__TASK INSTRUCTIONS__
Word for word, set down the lines from the one that holds "Image resolution: width=623" through the final line of the listing below, and exclude every picture.

__DATA SHOWN__
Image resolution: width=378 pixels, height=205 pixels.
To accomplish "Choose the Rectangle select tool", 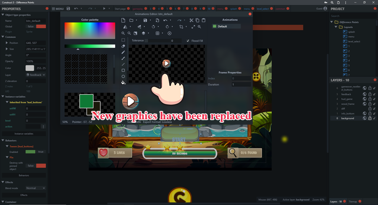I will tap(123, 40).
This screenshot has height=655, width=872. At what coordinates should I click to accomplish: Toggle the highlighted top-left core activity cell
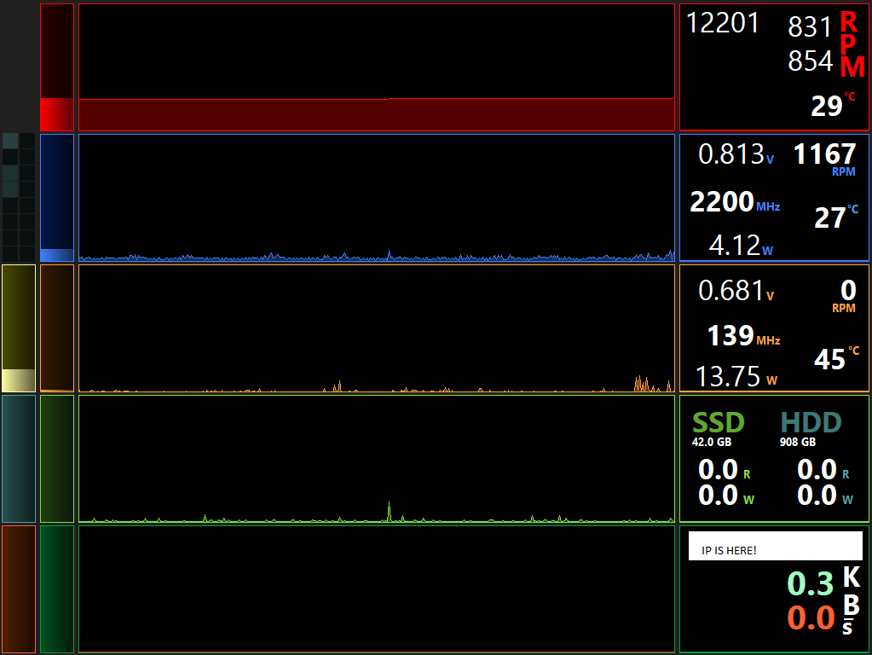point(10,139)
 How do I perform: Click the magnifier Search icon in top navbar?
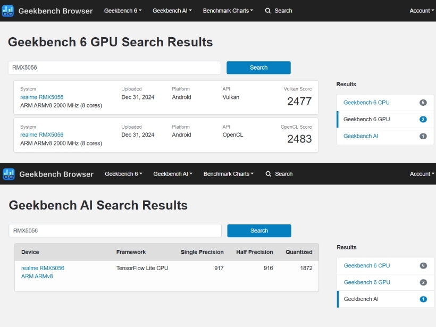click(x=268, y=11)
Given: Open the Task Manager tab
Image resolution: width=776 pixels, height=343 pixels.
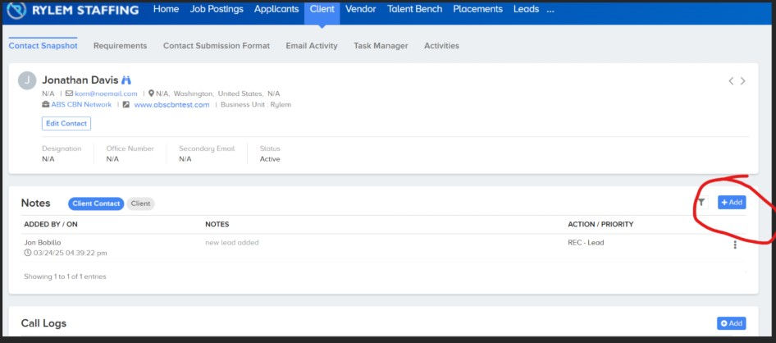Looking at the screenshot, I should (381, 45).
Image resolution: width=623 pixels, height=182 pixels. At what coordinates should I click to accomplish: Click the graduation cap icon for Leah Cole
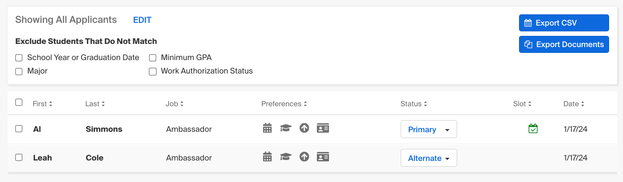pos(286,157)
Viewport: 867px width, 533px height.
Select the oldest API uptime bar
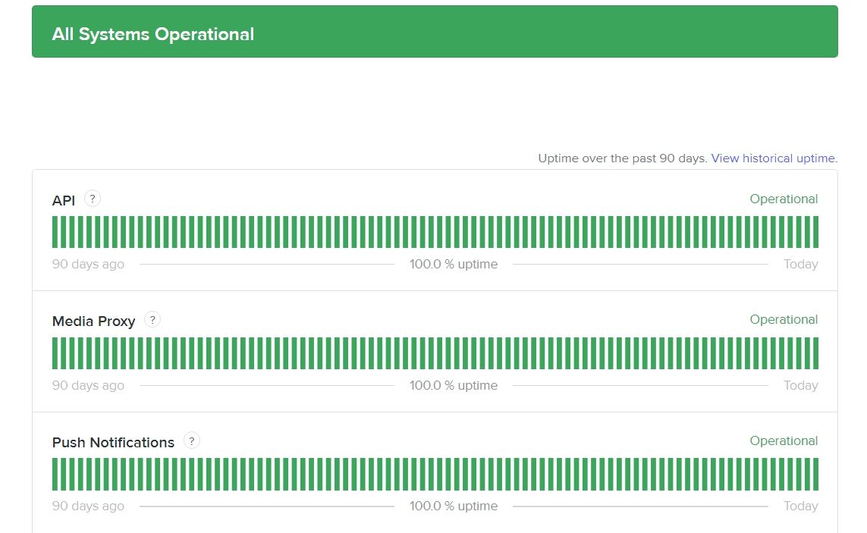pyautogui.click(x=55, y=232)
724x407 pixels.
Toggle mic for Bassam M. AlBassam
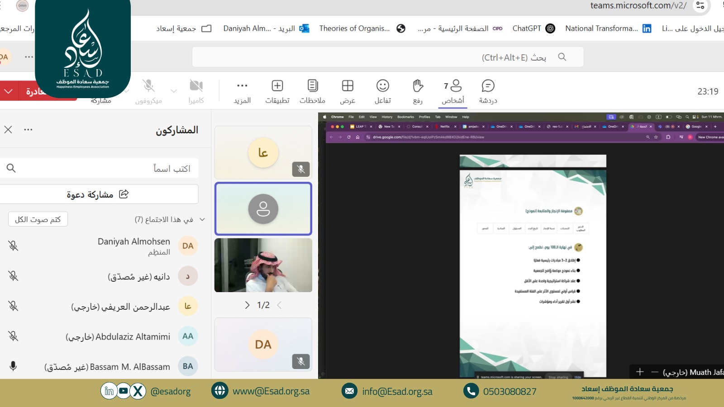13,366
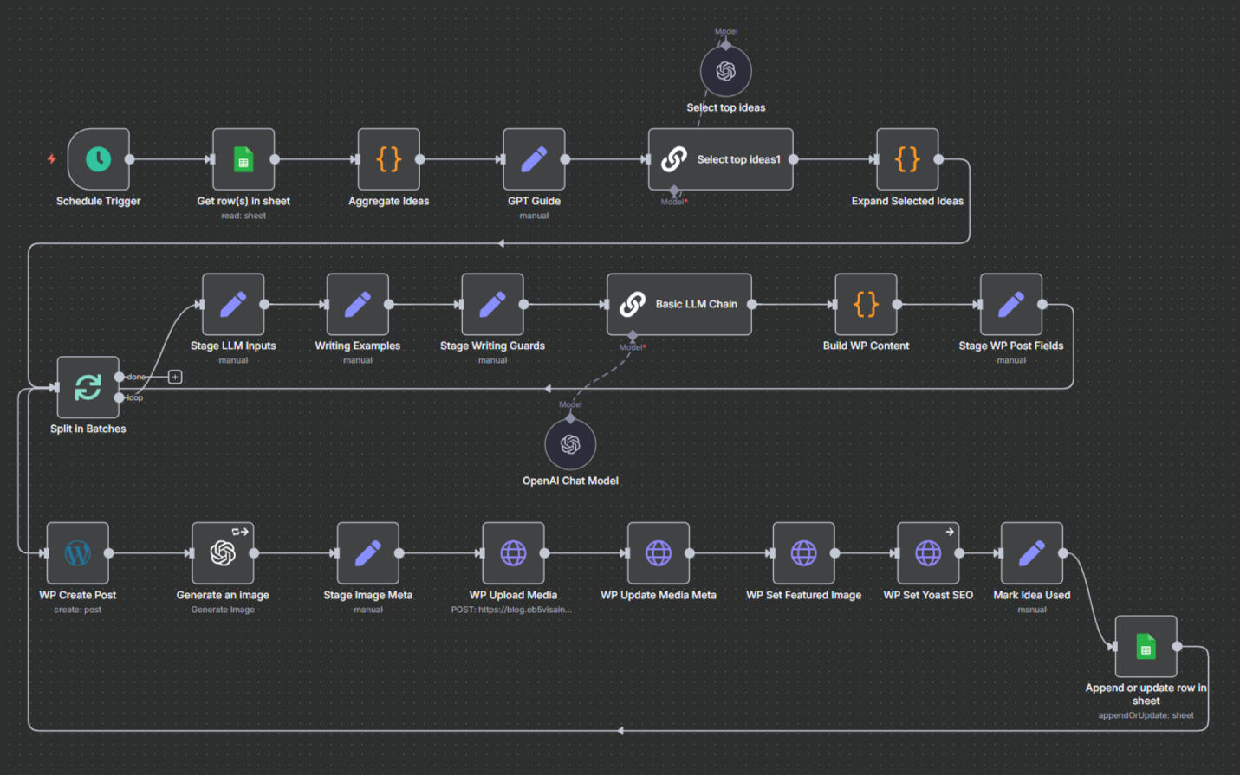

__FINISHED TASK__
Image resolution: width=623 pixels, height=182 pixels. At what coordinates should I click to accomplish: Click the graduation cap icon for Leah Cole
pos(286,157)
Viewport: 867px width, 533px height.
Select the oldest API uptime bar
pyautogui.click(x=55, y=232)
724x407 pixels.
Toggle mic for Bassam M. AlBassam
13,366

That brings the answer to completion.